◆ **Provided passage**:
※

18 February, the Mixed Armistice Commission condemned Israel and Jordan for firing across the demarcation line on 14 February near Deir al-Ghusun (approximate M. R. 1575–1955) in the northern area. This firing resulted in the killing, of one Jordanian.

16 March 1954, Israelis of the Ein Gev colony began ploughing 130 dunums of land situated near the colony and belonging to the Arab population of demilitarised Nuqeib, in violation of the verbal agreement concluded at Samara in 1950 to the effect that the two parties should retain and work the said land until the problem was settled.

===Scorpion Pass===

17 March 1954: Ma-aleh Akrabim incident. A Party of Arabs ambushed a bus travelling from Eilat to Tel Aviv, and opened fire at short range when the bus reached the area of Ma'ale Akrabim in the northern Negev. In the initial ambush, the gunmen killed the driver and wounded most of the passengers. The gunmen then boarded the bus, and shot each passenger, one by one. Eleven passengers were murdered. Survivors recounted how the murderers spat on the bodies and abused them. The Israeli claimed that the gunmen could clearly be traced back to the Jordanian border, some 20 km from the site of the attack. The MAC investigation found that the claim could not be substantiated and that the attack was more likely to have been by Bedouin tribesman from within Israel and the Israeli complaint was not upheld.

※

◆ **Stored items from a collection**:

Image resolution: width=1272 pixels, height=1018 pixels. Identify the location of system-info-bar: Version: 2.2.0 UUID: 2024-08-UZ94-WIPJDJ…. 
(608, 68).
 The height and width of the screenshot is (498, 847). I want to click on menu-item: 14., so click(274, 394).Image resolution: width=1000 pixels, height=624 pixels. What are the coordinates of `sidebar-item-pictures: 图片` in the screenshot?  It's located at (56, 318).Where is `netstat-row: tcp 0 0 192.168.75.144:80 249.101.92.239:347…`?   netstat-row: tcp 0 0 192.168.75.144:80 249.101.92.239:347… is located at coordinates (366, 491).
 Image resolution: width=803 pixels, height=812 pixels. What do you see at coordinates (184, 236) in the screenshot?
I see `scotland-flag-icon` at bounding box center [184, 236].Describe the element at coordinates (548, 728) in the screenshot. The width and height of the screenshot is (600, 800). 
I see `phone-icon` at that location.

※

◆ **What to do**: Proceed with the passage on the 1954 armistice-line incidents, starting immediately after its final sentence about the Israeli complaint not being upheld.

◆ **Answer to the problem**:
===Israel Government cease using MAC===

23 March 1954: The Israel Government has severed all connections with the MAC. It has also discontinued attendance at the local commanders' meetings provided for under a separate Israel-Jordan agreement. Israel communications referring to alleged violations by Jordan of the General Armistice Agreement have been addressed to the Secretary-General of the United Nations, with the request that they should be circulated to the members of the Security Council. The Chief of Staff of the Truce Supervision Organization in Jerusalem has been informed of such alleged violations of the General Armistice Agreement only on receiving from New York a copy of the Security Council document. The non-co-operation of the Israel Government has prevented the investigation of such alleged violations in conformity with the provisions of the General Armistice Agreement.

===Nahalin reprisal raid===

29 March 1954 at 07.00 hours, local time, at Nahalin village, some 35 kilometres from the demarcation line "an Israel armed force, well equipped, surrounded the village from three directions and penetrated inside the village and opened fire from different automatic weapons, threw hand-grenades and placed mines at some houses, including the mosque of the village. As a result of this brutal attack, 9 persons—8 men and 1 woman—were killed, and 14 others were injured and taken to hospital. Fire lasted for about one hour and a half, and was returned by the village guards. Then the aggressors withdrew. Mines, grenades and other warlike materials bearing Hebrew markings were found on the spot.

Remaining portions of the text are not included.